⟨

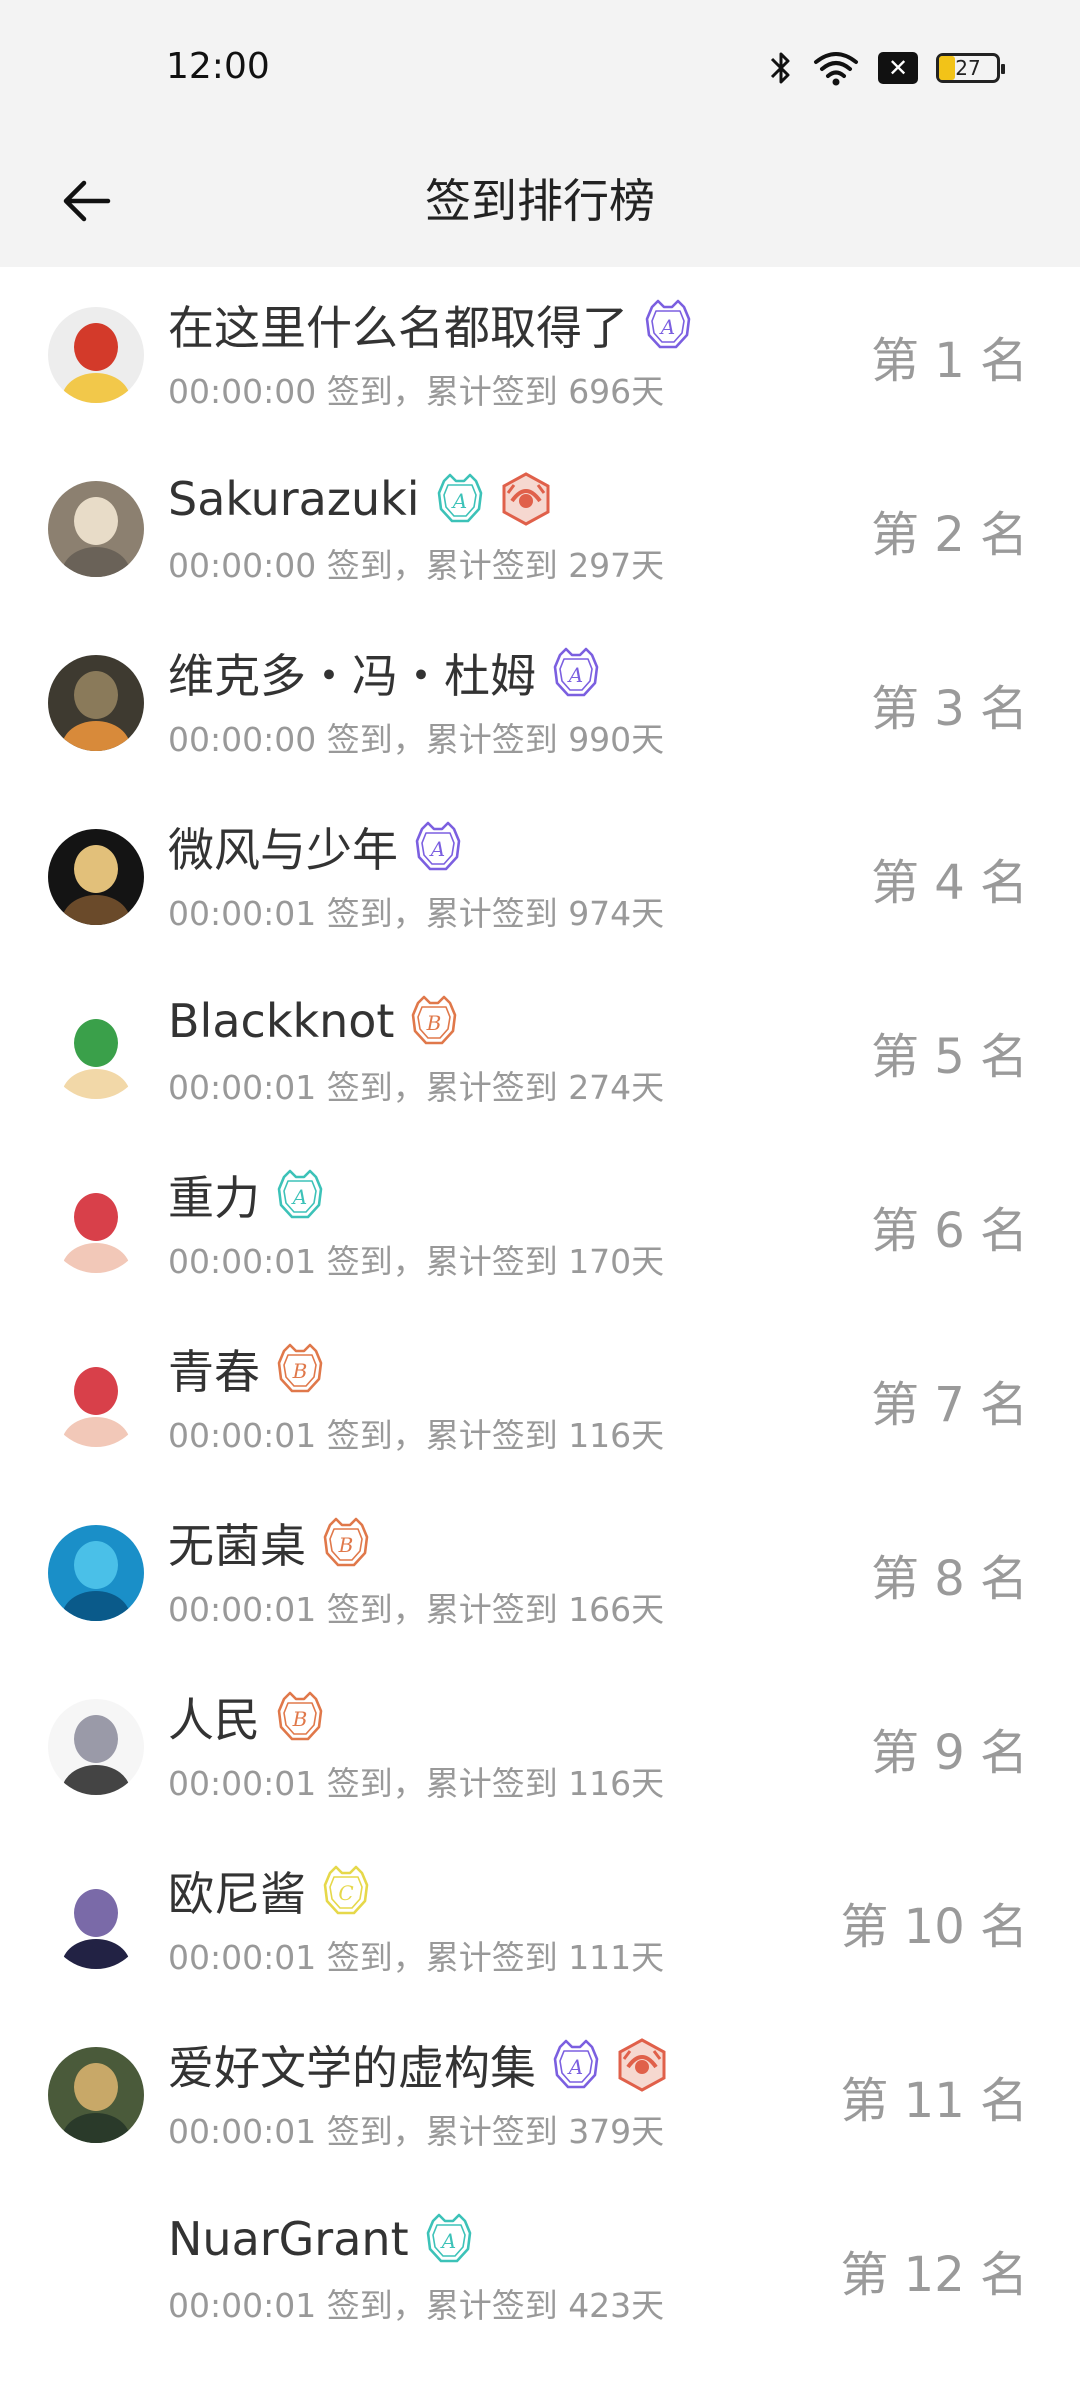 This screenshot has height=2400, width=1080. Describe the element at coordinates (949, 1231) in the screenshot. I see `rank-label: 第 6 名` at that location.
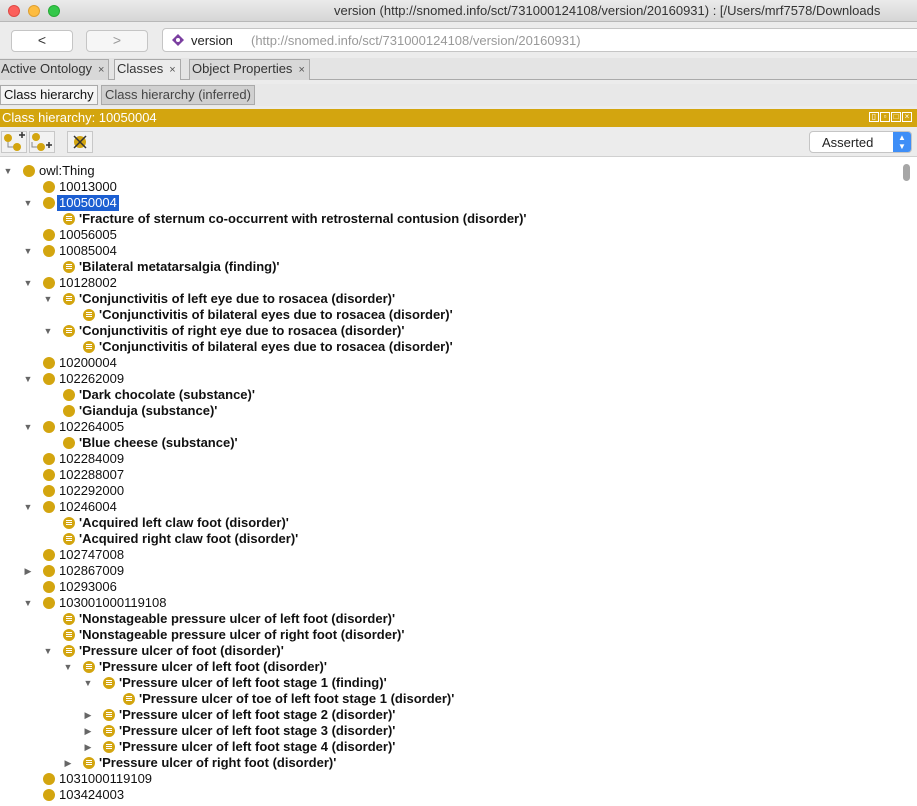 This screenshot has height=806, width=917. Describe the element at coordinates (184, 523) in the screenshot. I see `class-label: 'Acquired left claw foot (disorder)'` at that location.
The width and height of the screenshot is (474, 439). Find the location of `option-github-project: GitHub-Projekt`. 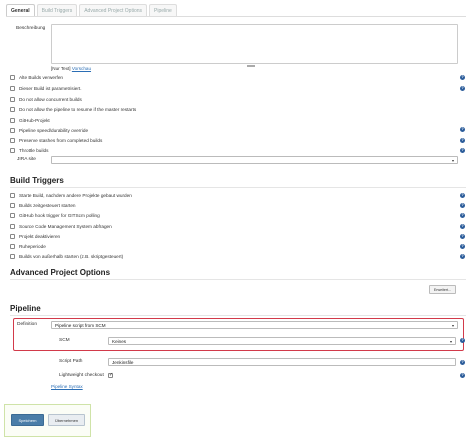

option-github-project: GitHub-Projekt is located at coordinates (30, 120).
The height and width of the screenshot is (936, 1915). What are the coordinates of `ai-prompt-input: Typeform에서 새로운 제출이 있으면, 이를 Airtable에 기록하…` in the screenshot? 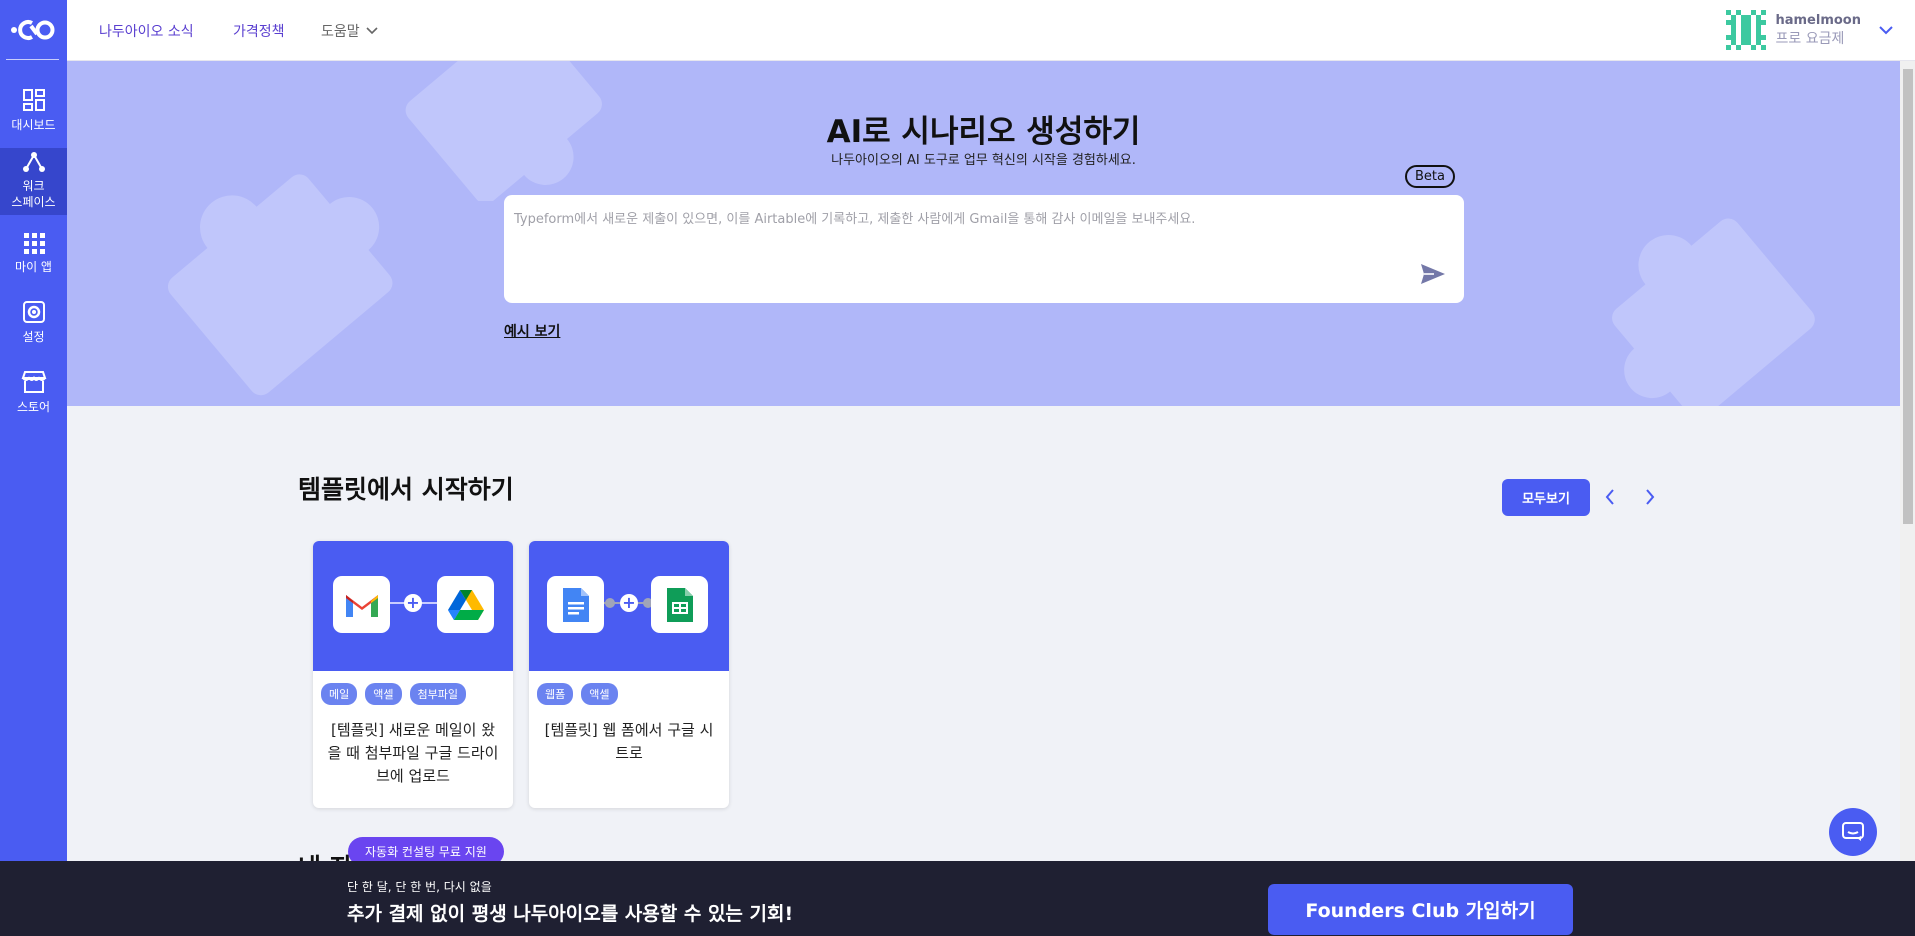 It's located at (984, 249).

⟩

# WHAT TO DO
Render part of the listing as a JSON array of strings, one string per line and with blank lines dropped. Start at the line that contains "The width and", end after the line that contains "option-github-project: GitHub-Projekt is", and leave the pictures out.

# EXERCISE RESPONSE
[
  "The width and height of the screenshot is (474, 439). Find the location of `option-github-project: GitHub-Projekt`. ",
  "option-github-project: GitHub-Projekt is located at coordinates (30, 120)."
]